(Records from a data source)
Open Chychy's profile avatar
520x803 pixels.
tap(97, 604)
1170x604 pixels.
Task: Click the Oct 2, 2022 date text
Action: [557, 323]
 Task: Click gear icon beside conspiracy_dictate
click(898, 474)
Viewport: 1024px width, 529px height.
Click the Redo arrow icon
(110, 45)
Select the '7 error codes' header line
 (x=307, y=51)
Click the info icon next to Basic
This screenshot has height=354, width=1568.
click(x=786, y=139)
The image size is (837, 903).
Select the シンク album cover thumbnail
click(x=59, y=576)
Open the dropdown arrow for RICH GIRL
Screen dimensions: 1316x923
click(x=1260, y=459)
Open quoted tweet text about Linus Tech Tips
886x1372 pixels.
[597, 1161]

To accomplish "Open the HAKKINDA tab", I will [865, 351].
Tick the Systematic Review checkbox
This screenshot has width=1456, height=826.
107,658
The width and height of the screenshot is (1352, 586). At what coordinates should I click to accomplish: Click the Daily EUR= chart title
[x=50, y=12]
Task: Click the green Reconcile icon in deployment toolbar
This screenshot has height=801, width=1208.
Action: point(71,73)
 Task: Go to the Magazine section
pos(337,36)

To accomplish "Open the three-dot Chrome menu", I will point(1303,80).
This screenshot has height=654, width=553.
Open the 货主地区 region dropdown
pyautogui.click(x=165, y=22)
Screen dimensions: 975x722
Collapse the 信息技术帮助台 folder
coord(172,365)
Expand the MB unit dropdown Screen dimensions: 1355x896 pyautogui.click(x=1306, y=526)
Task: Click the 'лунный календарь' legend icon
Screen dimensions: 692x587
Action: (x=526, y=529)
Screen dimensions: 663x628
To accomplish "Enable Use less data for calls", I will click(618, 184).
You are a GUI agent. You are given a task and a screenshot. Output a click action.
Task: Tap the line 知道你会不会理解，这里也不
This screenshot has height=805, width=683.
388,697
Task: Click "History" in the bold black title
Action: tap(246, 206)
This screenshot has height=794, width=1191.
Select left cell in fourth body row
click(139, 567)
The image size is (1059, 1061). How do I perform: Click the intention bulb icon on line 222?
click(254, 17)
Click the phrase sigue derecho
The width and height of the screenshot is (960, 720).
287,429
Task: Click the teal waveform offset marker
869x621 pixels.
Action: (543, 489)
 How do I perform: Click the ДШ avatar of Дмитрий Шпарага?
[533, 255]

_Prompt_. Once more, write out the records exactly as they are.

_Exercise answer_.
Open Chychy's profile avatar
520x803 pixels.
tap(97, 604)
1170x604 pixels.
Task: Click the Oct 2, 2022 date text
Action: [557, 323]
 Task: Click gear icon beside conspiracy_dictate
click(898, 474)
Viewport: 1024px width, 529px height.
Click the Redo arrow icon
(110, 45)
Select the '7 error codes' header line
 (x=307, y=51)
Click the info icon next to Basic
This screenshot has height=354, width=1568.
click(x=786, y=139)
The image size is (837, 903).
Select the シンク album cover thumbnail
click(x=59, y=576)
Open the dropdown arrow for RICH GIRL
Screen dimensions: 1316x923
click(x=1260, y=459)
Open quoted tweet text about Linus Tech Tips
886x1372 pixels.
[597, 1161]

To accomplish "Open the HAKKINDA tab", I will [865, 351].
Tick the Systematic Review checkbox
This screenshot has width=1456, height=826.
107,658
The width and height of the screenshot is (1352, 586). At what coordinates should I click to accomplish: Click the Daily EUR= chart title
[x=50, y=12]
Task: Click the green Reconcile icon in deployment toolbar
This screenshot has height=801, width=1208.
Action: point(71,73)
 Task: Go to the Magazine section
pos(337,36)

To accomplish "Open the three-dot Chrome menu", I will point(1303,80).
This screenshot has height=654, width=553.
Open the 货主地区 region dropdown
pyautogui.click(x=165, y=22)
Screen dimensions: 975x722
Collapse the 信息技术帮助台 folder
coord(172,365)
Expand the MB unit dropdown Screen dimensions: 1355x896 pyautogui.click(x=1306, y=526)
Task: Click the 'лунный календарь' legend icon
Screen dimensions: 692x587
Action: (x=526, y=529)
Screen dimensions: 663x628
To accomplish "Enable Use less data for calls", I will click(618, 184).
You are a GUI agent. You are given a task and a screenshot. Output a click action.
Task: Tap the line 知道你会不会理解，这里也不
This screenshot has height=805, width=683.
388,697
Task: Click "History" in the bold black title
Action: tap(246, 206)
This screenshot has height=794, width=1191.
Select left cell in fourth body row
click(139, 567)
The image size is (1059, 1061). How do I perform: Click the intention bulb icon on line 222?
click(254, 17)
Click the phrase sigue derecho
The width and height of the screenshot is (960, 720).
287,429
Task: Click the teal waveform offset marker
869x621 pixels.
Action: (543, 489)
 How do I perform: Click the ДШ avatar of Дмитрий Шпарага?
[533, 255]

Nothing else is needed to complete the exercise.